_Tarefa obrigatória 1_
No trecho sobre a inflação na Argentina, em que dia acontece a eleição presidencial do país?

_Trecho exibido_
##########

O enigma da inflação
Especialistas concordam que a proposta de dolarização de Milei ganhou tração na Argentina em razão da arrebatadora demanda por estabilidade macroeconômica depois de uma década de inflação de dois dígitos e feridas autoimpingidas por políticas. A inflação anual na Argentina baixou para 113,4% em julho, contra 115% em junho — o índice mais alto desde 1991. De acordo com algumas projeções, o valor do peso argentino deverá baixar mais 70% nos próximos meses. A eleição presidencial argentina ocorre em 22 de outubro, e o possível segundo turno está marcado para 19 de novembro.
Mesmo que dolarizar a economia de US$ 632 bilhões possa ajudar a reduzir a inflação rapidamente, o processo é altamente custoso, afirmou Martin Castellano, diretor de pesquisas em América Latina do Instituto Internacional de Finanças, em Washington.

##########

Entradas de dados extraídas
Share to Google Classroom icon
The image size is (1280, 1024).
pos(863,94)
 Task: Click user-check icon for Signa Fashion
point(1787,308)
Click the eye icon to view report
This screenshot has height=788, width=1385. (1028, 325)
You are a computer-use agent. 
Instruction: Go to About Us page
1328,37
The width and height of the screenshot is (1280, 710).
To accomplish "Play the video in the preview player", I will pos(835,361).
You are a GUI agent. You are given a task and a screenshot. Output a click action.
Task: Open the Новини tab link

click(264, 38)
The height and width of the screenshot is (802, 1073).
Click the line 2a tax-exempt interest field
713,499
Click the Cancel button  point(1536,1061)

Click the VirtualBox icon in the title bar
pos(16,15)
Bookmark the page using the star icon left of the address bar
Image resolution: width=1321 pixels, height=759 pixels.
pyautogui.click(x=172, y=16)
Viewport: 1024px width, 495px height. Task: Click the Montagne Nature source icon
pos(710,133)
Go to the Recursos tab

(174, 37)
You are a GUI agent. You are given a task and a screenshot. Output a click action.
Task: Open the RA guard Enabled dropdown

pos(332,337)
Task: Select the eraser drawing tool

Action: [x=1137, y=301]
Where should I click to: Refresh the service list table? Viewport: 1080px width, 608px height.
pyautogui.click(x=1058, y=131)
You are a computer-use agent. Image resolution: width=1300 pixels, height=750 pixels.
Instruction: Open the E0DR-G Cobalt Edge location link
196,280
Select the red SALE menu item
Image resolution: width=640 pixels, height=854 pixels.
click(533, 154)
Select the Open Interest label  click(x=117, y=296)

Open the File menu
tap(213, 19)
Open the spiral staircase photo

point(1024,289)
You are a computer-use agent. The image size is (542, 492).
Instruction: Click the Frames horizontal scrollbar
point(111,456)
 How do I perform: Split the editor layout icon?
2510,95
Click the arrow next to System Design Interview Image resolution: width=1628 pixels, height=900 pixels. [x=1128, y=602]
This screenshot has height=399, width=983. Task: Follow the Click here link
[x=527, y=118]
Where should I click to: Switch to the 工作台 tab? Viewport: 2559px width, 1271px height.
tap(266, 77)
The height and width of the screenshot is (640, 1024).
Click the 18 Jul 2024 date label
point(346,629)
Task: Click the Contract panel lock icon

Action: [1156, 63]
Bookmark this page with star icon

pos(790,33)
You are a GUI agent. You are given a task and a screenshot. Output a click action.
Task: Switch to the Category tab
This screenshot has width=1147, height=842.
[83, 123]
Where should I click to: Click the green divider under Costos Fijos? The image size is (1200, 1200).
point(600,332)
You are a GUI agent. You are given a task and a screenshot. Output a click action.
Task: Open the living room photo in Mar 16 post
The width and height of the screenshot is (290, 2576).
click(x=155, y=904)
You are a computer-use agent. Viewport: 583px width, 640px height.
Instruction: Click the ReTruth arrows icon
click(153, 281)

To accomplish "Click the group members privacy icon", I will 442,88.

##########

_Tarefa obrigatória 2_
Mostre em uma tabela Markdown as linhas das entradas de dados, começando pela linha com "The height and width of the screenshot is (640, 1024)." e indo até o fim das entradas, sem as linhas em branco. Use as colunas Nº, com o número de cada uma, e Linha, com o texto dela.

_Resposta completa 1_
Em 22 de outubro.

_Resposta completa 2_
| Nº | Linha |
|---|---|
| 1 | The height and width of the screenshot is (640, 1024). |
| 2 | Click the 18 Jul 2024 date label |
| 3 | point(346,629) |
| 4 | Task: Click the Contract panel lock icon |
| 5 | Action: [1156, 63] |
| 6 | Bookmark this page with star icon |
| 7 | pos(790,33) |
| 8 | You are a GUI agent. You are given a task and a screenshot. Output a click action. |
| 9 | Task: Switch to the Category tab |
| 10 | This screenshot has width=1147, height=842. |
| 11 | [83, 123] |
| 12 | Where should I click to: Click the green divider under Costos Fijos? The image size is (1200, 1200). |
| 13 | point(600,332) |
| 14 | You are a GUI agent. You are given a task and a screenshot. Output a click action. |
| 15 | Task: Open the living room photo in Mar 16 post |
| 16 | The width and height of the screenshot is (290, 2576). |
| 17 | click(x=155, y=904) |
| 18 | You are a computer-use agent. Viewport: 583px width, 640px height. |
| 19 | Instruction: Click the ReTruth arrows icon |
| 20 | click(153, 281) |
| 21 | To accomplish "Click the group members privacy icon", I will 442,88. |